Énoncé 1: Reproduisez le passage de l'extrait sur Bertrand Piccard qui va de « Prendre de l’altitude » jusqu'à « réaliser l’impossible parfois. » inclus.
Énoncé 2: Réécrivez sous forme de liste le paragraphe de l'extrait sur Bertrand Piccard qui commence par « Une épopée humaine et technologique », en conservant ses faits principaux.

Extrait du texte:
Prendre de l’altitude d’esprit avec le pionnier Bertrand Piccard
Début octobre, l’UTC a eu le plaisir d’accueillir à la Maison de la Culture d’Amiens le « savanturier » Bertrand Piccard. Il a donné une conférence sur le thème : « l’esprit pionnier pour inventer le futur » sur fond de son expérience avec le Solar Impulse. Retour sur la dose de créativité et d’improvisation qu’il faut pour réaliser l’impossible parfois.
«Solar Impulse n’a pas été construit pour transporter des passagers mais pour transporter un message. Nous voulons démontrer l’importance de l’esprit pionnier, encourager les gens à remettre leurs certitudes en question. Notre monde a besoin de nouvelles solutions pour améliorer la qualité de vie de l’humanité. Les technologies propres et les énergies renouvelables en font partie », rappelle d’emblée Bertrand Piccard lors de la conférence qu’il tenait à Amiens à l’invitation de l’UTC. À bord de l’avion solaire Solar Impulse 2, Bertrand Piccard et André Borschberg ont accompli en 2016 l’exploit de faire le tour du monde sans carburant, grâce à la seule énergie du Soleil.
Une épopée humaine et technologique, capable d’inspirer les politiques environnementales et la société de demain. Sa force : l’innovation créative au service d’une vision. L’addition des forces de plus de cinquante collaborateurs épaulés par une centaine d’experts et de conseillers permet de repousser les limites et de réaliser d’impressionnants progrès technologiques. De nombreuses anecdotes dans cette aventure rappellent aussi à quel point l’adaptabilité et l’improvisation ont été également de mise dans ce qui était pourtant si bien préparé. « Par exemple, l’avion solaire Solar Impulse 2 a dû durant le voyage, être mis à l’abri sous un hangar, spécialement conçu, à Nagoya, au centre du Japon. Nous avions dû y faire escale dans l’attente d’une météo clémente. Nous avons dû improviser et notre équipe a vécu des moments difficiles. »

Matériel fourni:
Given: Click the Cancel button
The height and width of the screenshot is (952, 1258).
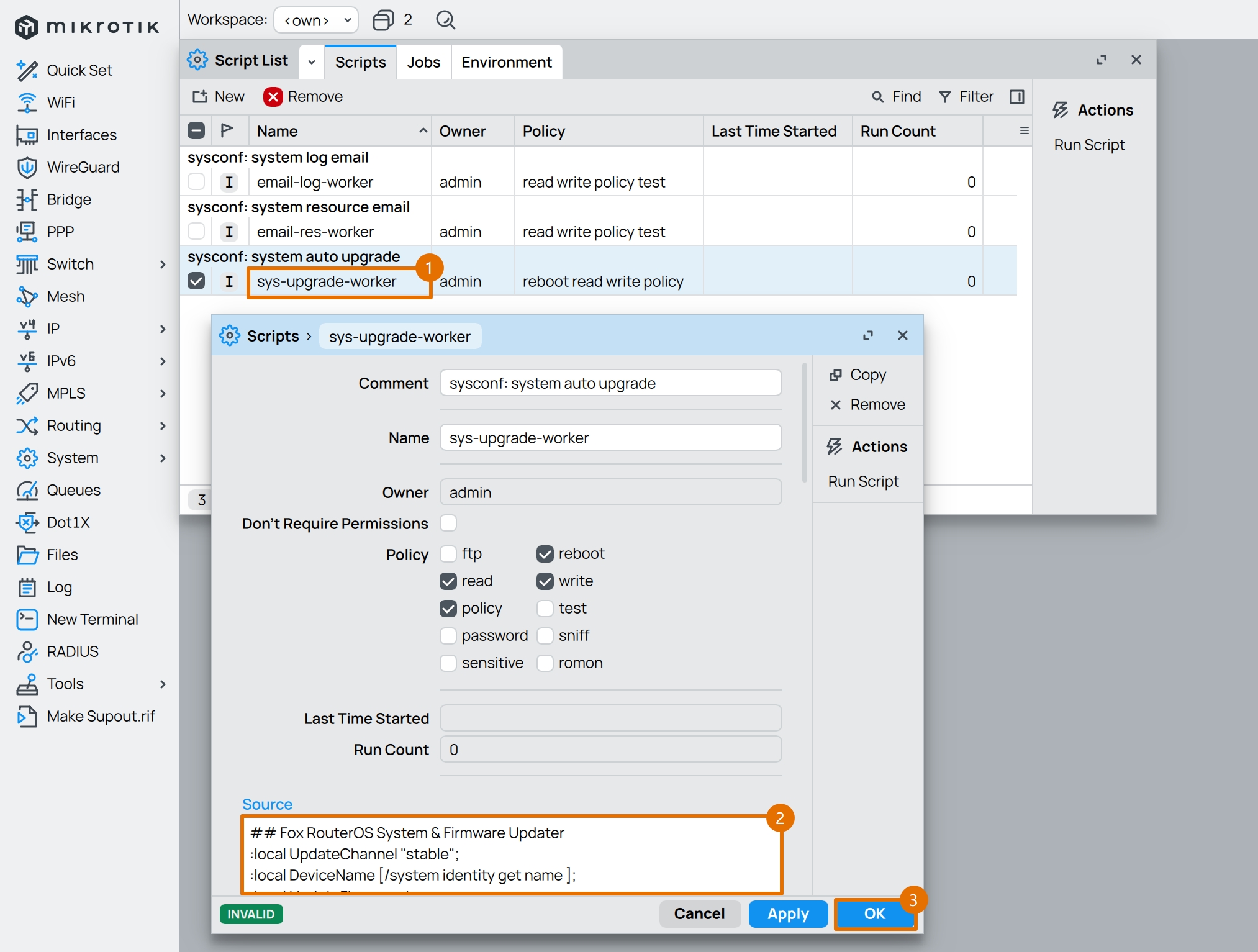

Réponse complète 1:
Prendre de l’altitude d’esprit avec le pionnier Bertrand Piccard
Début octobre, l’UTC a eu le plaisir d’accueillir à la Maison de la Culture d’Amiens le « savanturier » Bertrand Piccard. Il a donné une conférence sur le thème : « l’esprit pionnier pour inventer le futur » sur fond de son expérience avec le Solar Impulse. Retour sur la dose de créativité et d’improvisation qu’il faut pour réaliser l’impossible parfois.

Réponse complète 2:
- Une épopée humaine et technologique capable d'inspirer les politiques environnementales et la société de demain.
- Sa force : l'innovation créative au service d'une vision.
- Plus de cinquante collaborateurs, épaulés par une centaine d'experts et de conseillers, ont permis de repousser les limites et de réaliser d'impressionnants progrès technologiques.
- Malgré une préparation minutieuse, l'adaptabilité et l'improvisation ont aussi été de mise.
- Exemple : à Nagoya, au centre du Japon, Solar Impulse 2 a dû être mis à l'abri sous un hangar spécialement conçu, pendant une escale dans l'attente d'une météo clémente. L'équipe a dû improviser et a vécu des moments difficiles.